Complete the following:
1. In the article on U.K. live music:
(a) How many tickets were sold to U.K. concerts and festivals in 2015?
(b) What is the name of the annual report UK Music published?
(c) How many people bought tickets for festivals?
2. Can you write the next part of the article on U.K. live music, picking up after its last sentence?

Text section:
U.K. Live Music Hits High Notes With Nearly 30 Million Concertgoers

Adele performs at the Ziggo Dome in Amsterdam, June 1. The "Hello" singer is among those to thank for boosting the U.K. music industry's revenue. Michel Porro/Getty

Nearly 30 million people attended British gigs and festivals in 2015, marking a continued uprise for the U.K. music industry.

UK Music, an organization designed to promote the commercial and political interests of the British recording industry in government, published its annual Wish You Were Here report Monday, lauding the economic benefits of the growth of live music in the country.

In 2015, 27.7 million tickets were sold to U.K. concerts and festivals, generating £3.7 billion ($5.3 billion)—up seven percent on the year before.

Of those figures, 24 million people attended a concert while a further 3.7 million bought tickets for festivals like Glastonbury, Wireless and Isle of Wight.

Data section:

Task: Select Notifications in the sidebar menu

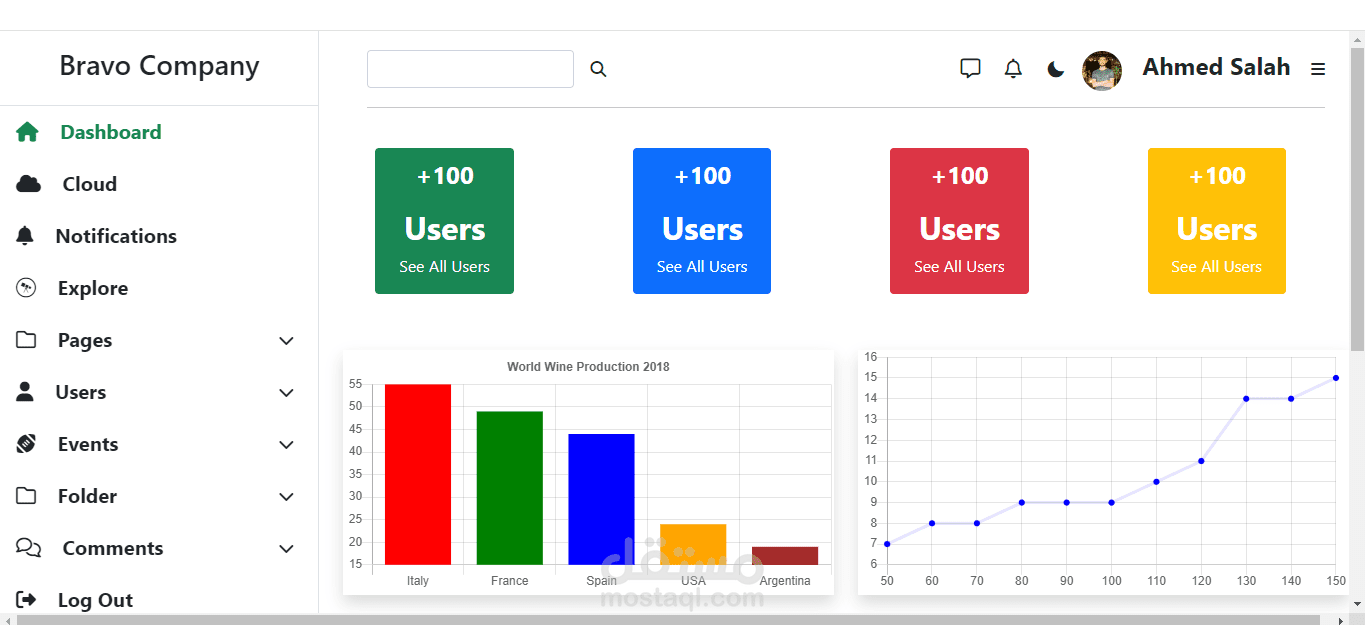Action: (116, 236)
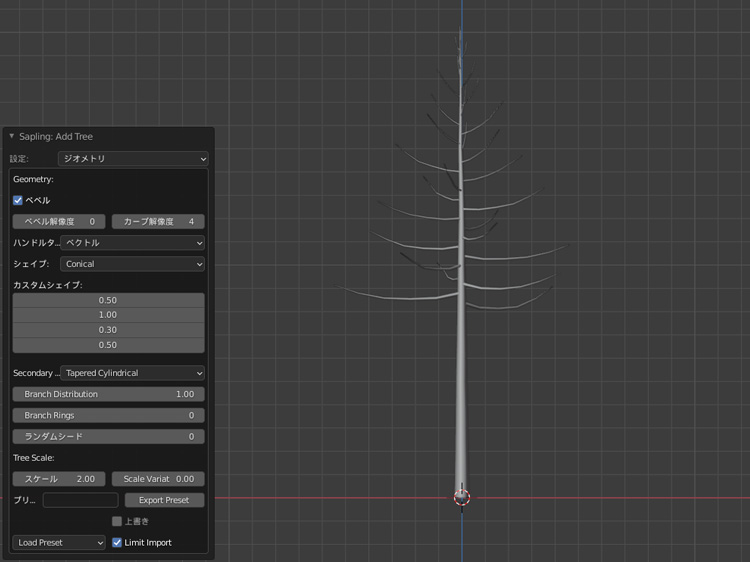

* * *

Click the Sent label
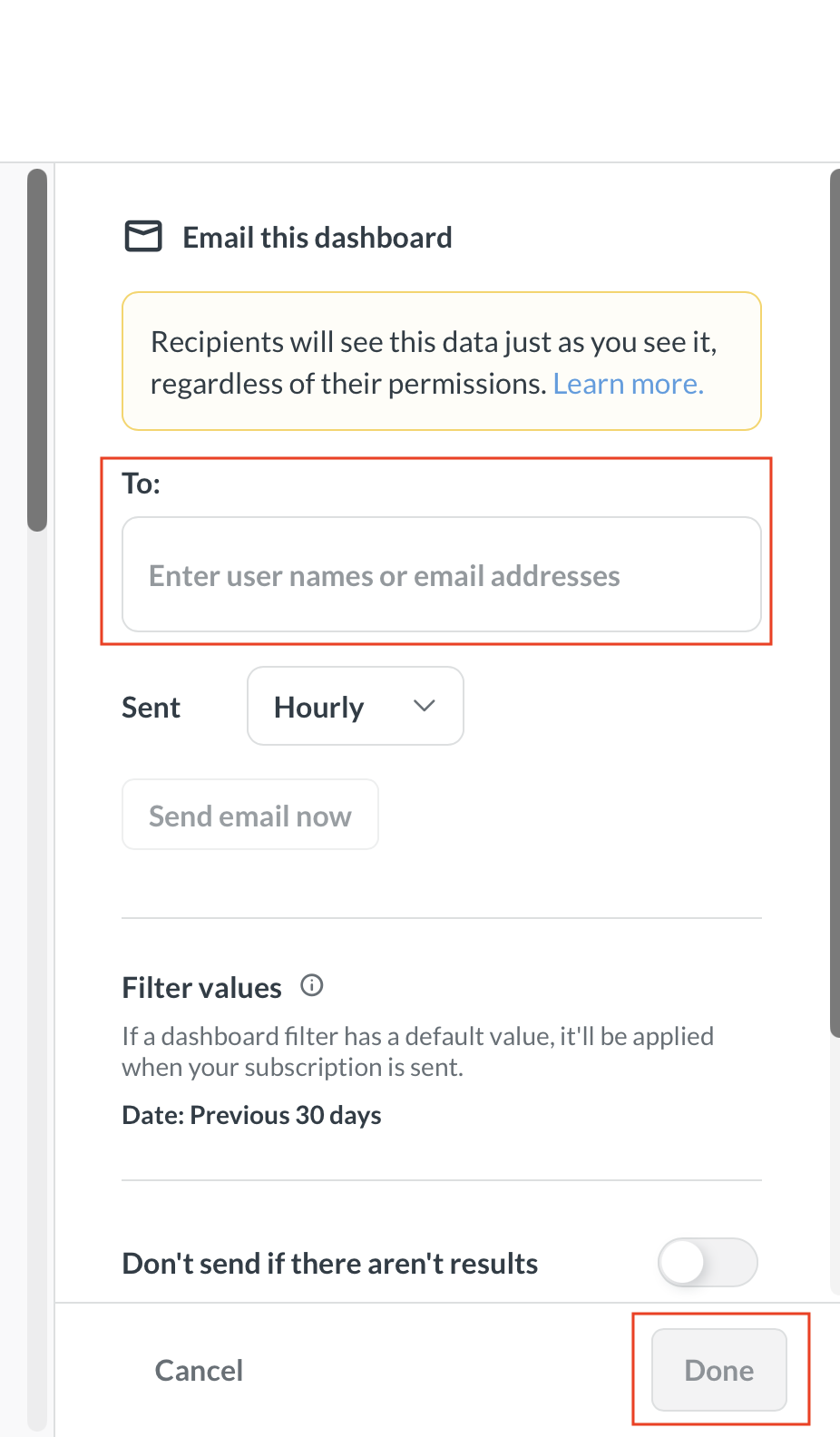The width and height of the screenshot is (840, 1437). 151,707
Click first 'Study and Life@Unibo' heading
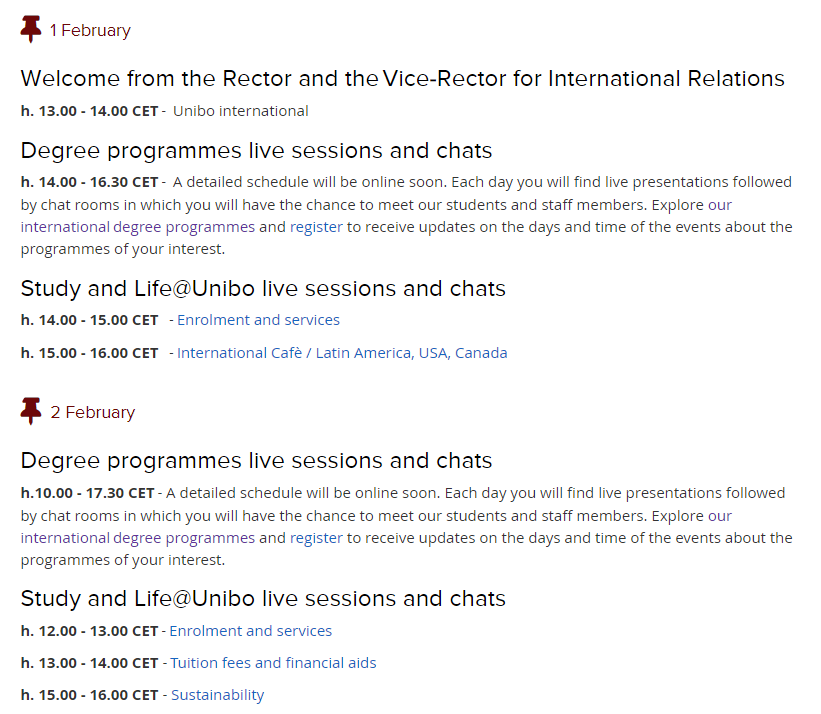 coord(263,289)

---

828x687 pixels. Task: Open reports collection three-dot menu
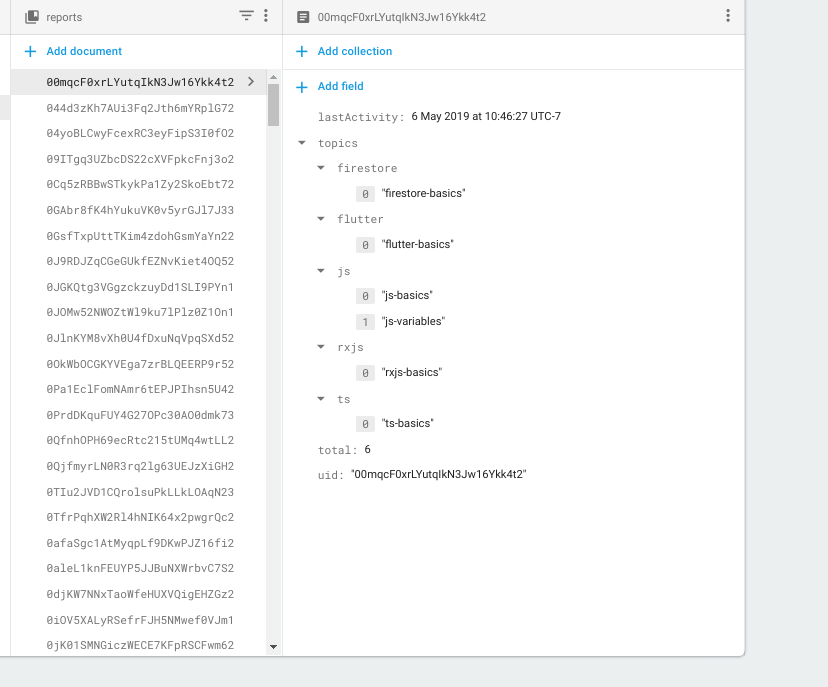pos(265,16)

Set of answers:
1.
(a) 27.7 million
(b) Wish You Were Here
(c) 3.7 million

2.
Other findings in the report include:

  • Music tourism generated £549 million ($783 million) in ticket sales between January and December 2015.
  • There were 8.4 million concertgoers in London alone. Over 3 million of those were music tourists, who traveled to the British capital just to see a gig by their favorite artist.
  • Over 17 million people attended a live concert locally in their city.
  • Music tourism helped sustain 39,034 full-time jobs in the industry.

Jo Dipple, UK Music's chief executive, said: "The appetite for live music continues to grow. Last year overseas music tourism [people visiting the U.K. for music] increased by 16%. What this report shows, unequivocally, is the economic value of live music to communities, cities and regions."

Among the top touring acts of 2015 were Taylor Swift, AC/DC, One Direction, U2 and The Foo Fighters, all of whom performed in the U.K. as part of their world tours. According to music trade publication Pollstar, Swift's tour amassed $250 million and was seen by 2.3 million people worldwide.

U.K. talent was well represented in 2015 as the likes of One Direction, Ed Sheeran and The Rolling Stones ranked in the top 10 of worldwide touring acts. Elton John and Paul McCartney also reached the top 20.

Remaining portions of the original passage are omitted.